§ **WHAT IS REQUIRED**
If a line in the records below contains "Instagram", copy that line.

Stored items:
=== Section Start ===

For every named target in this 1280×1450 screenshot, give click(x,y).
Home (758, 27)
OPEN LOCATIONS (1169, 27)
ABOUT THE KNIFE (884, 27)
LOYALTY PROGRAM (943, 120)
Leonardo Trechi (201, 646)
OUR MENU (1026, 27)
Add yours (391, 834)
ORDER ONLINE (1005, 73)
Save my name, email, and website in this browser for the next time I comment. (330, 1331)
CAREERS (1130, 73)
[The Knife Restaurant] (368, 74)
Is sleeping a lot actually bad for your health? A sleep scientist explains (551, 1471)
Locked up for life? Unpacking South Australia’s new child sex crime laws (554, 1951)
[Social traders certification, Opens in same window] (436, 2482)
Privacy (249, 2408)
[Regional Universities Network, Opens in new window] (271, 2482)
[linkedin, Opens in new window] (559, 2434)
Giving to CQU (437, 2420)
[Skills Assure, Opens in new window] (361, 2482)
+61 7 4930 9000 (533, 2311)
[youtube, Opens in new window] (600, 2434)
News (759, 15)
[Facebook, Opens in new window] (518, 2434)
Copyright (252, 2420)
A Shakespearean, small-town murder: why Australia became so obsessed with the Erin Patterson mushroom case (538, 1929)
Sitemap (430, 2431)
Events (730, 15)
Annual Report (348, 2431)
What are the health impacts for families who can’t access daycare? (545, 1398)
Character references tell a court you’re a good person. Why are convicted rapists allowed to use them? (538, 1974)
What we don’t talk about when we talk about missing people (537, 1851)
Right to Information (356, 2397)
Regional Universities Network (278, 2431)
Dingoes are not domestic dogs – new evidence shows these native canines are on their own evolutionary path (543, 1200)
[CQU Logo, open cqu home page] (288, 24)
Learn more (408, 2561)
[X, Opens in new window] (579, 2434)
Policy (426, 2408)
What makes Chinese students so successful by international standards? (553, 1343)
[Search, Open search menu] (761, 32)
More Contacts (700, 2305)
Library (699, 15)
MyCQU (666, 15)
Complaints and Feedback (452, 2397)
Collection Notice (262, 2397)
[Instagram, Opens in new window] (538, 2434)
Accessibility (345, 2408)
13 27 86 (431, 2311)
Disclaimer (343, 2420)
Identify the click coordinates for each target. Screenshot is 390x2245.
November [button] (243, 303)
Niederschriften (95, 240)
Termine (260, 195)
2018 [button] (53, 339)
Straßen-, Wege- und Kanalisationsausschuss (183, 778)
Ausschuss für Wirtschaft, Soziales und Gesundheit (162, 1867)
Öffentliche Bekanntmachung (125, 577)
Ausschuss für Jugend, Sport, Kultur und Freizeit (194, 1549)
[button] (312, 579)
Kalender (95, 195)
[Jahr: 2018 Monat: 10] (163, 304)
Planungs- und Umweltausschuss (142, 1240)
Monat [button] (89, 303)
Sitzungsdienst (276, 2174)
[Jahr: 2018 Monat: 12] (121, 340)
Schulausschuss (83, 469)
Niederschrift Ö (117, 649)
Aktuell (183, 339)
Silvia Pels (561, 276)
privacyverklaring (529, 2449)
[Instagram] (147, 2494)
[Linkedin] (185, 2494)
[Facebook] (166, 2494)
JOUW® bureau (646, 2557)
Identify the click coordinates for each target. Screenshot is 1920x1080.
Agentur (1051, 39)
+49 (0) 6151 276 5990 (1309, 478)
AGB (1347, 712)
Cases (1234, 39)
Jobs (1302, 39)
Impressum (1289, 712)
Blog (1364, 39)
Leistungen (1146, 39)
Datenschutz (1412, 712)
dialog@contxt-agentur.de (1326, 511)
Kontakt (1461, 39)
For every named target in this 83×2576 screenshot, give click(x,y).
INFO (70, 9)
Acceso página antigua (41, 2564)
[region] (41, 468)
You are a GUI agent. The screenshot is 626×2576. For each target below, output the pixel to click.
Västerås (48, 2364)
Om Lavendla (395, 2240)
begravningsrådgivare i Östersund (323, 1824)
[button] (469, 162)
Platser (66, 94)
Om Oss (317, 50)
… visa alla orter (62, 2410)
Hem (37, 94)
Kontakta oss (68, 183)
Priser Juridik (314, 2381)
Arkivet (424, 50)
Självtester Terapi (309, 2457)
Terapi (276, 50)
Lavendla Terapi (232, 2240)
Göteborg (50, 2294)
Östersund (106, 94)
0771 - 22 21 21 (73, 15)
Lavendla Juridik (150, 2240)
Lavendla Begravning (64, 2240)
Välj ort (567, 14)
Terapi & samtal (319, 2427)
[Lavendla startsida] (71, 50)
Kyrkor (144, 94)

=== Section End ===

§ **THE COMPLETED TASK**
[Instagram, Opens in new window] (538, 2434)
[Instagram] (147, 2494)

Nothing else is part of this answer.